This vignette was engraved by Henry le Keux and appears as the end-piece for the twenty-seventh section of Rogers’s Italy , entitled ‘An interview.’ 1 It is arguably the most dramatic of the moonlit scenes that Turner produced for Rogers’s Italy , the other two being Galileo’s Villa and Villa on the Night of the Festa di Ballo (see Tate D27680 ; Turner Bequest CCLXXX 163 and Tate D27682 ; Turner Bequest CCLXXX 165).
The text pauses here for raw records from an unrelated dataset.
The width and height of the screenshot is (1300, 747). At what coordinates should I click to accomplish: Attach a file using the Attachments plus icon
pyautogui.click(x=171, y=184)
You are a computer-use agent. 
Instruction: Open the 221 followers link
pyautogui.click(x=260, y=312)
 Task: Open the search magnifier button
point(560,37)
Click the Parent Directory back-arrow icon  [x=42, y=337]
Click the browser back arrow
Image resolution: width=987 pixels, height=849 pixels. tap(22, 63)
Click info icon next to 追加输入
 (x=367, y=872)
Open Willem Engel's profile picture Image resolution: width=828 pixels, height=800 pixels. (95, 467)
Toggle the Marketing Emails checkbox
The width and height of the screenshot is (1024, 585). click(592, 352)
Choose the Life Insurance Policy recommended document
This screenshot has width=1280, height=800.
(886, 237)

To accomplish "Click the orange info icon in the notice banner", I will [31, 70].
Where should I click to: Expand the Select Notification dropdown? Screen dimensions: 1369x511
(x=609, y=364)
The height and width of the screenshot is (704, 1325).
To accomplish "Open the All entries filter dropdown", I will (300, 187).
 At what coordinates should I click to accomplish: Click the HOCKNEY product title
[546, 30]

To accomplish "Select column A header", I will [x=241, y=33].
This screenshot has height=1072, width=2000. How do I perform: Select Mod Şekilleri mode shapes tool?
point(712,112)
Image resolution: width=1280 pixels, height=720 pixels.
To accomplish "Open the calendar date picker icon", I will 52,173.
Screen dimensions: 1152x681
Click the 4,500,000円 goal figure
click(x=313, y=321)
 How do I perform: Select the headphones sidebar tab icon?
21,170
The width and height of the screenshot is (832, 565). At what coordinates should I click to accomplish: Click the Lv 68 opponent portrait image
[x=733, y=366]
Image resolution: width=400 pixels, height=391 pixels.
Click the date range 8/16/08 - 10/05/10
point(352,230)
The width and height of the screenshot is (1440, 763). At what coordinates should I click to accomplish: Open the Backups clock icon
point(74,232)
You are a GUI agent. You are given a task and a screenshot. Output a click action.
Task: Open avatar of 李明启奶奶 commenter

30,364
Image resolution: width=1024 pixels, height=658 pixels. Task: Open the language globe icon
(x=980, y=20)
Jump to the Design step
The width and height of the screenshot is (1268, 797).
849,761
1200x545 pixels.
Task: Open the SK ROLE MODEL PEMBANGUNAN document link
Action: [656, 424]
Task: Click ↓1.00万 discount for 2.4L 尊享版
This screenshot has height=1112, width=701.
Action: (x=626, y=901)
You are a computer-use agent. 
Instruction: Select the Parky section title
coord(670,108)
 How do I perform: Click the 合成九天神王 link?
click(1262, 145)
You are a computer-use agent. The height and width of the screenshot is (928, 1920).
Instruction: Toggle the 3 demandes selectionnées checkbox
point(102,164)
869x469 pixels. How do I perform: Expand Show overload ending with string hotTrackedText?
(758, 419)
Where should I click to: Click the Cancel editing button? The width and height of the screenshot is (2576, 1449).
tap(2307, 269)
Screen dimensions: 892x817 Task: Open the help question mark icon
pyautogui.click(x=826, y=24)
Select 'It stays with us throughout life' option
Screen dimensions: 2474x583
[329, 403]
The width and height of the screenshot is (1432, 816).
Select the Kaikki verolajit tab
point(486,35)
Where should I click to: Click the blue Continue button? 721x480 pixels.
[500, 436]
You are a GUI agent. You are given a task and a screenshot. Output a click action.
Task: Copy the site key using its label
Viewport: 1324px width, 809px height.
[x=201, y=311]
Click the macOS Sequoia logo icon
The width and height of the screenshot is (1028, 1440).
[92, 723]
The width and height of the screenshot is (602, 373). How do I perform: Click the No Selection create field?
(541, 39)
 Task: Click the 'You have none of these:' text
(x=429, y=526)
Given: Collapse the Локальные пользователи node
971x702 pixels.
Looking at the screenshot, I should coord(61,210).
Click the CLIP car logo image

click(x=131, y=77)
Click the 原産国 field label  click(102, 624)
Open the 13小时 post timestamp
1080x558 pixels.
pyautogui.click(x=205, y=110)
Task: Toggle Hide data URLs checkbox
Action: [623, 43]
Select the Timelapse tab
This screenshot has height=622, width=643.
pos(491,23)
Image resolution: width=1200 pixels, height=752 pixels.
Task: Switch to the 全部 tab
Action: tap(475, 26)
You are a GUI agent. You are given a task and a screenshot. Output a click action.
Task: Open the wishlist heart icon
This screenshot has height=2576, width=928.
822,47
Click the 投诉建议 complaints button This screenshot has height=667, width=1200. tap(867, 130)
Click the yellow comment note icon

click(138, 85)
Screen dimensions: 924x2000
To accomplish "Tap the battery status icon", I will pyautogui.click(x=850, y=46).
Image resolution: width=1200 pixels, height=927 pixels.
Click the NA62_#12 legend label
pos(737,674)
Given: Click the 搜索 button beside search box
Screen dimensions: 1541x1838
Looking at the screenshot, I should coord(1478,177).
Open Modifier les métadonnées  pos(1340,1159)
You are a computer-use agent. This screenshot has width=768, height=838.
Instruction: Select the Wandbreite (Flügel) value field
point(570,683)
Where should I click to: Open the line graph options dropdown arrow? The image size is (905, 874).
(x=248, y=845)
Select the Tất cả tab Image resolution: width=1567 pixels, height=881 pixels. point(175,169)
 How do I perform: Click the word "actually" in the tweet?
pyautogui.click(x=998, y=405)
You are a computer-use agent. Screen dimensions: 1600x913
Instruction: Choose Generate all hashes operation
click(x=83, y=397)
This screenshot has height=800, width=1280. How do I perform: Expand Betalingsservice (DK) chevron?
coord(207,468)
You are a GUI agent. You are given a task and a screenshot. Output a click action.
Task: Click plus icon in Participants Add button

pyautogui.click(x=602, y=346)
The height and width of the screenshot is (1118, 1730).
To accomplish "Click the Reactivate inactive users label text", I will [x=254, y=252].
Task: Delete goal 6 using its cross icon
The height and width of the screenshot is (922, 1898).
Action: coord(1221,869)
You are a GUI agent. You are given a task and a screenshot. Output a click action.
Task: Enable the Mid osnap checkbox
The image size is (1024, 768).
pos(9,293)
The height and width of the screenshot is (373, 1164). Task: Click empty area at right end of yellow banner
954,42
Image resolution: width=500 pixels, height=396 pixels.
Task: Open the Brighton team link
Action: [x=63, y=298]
Villa Madama is one of the most famous and widely imitated villas and terraced gardens of the High Renaissance. It was designed by Raphael who intended it to rival the villas of antiquity. The villa, on the Janiculum Hill in Rome, included a courtyard with a monumental flight of steps (seen here in the foreground) and an open air amphitheatre, which the poet describes at some length. Rogers’s final verses are nicely complemented by the dark and poetic exterior view shown here:

The rising moon we hailed,

Duly, devoutly, from a vestibule

Of many an arch, o’er-wrought and lavishly

With many a labyrinth of sylphs and flowers,

When Raphael and his school from Florence came,

Filling the land with splendour – nor less oft

Watched her, declining, from a silent dell,

Not silent once, what time in rivalry

Tasso, Guarini , waved their wizard-wands,

Peopling the groves from Arcady, and lo,

Fair forms appeared, murmuring melodious verse,

– Then, in their day, a sylvan theatre,

Mossy the seats, the stage a verdurous floor,

The scenery rock and shrub-wood, Nature’s own;

Nature the Architect.

( Italy , pp.134–5)

In addition to the Villa Madama, Turner’s vignette also shows the Villa Mellini, which appears in the upper right of the composition. The structures have been drawn according to two different perspective systems and are lit by opposing light sources: whereas Villa Madama appears to be illuminated from within, the exterior of Villa Mellini is brightly lit by the moon. Both of these ambiguities contribute to the overall sense of other-worldly mystery that dominates the scene.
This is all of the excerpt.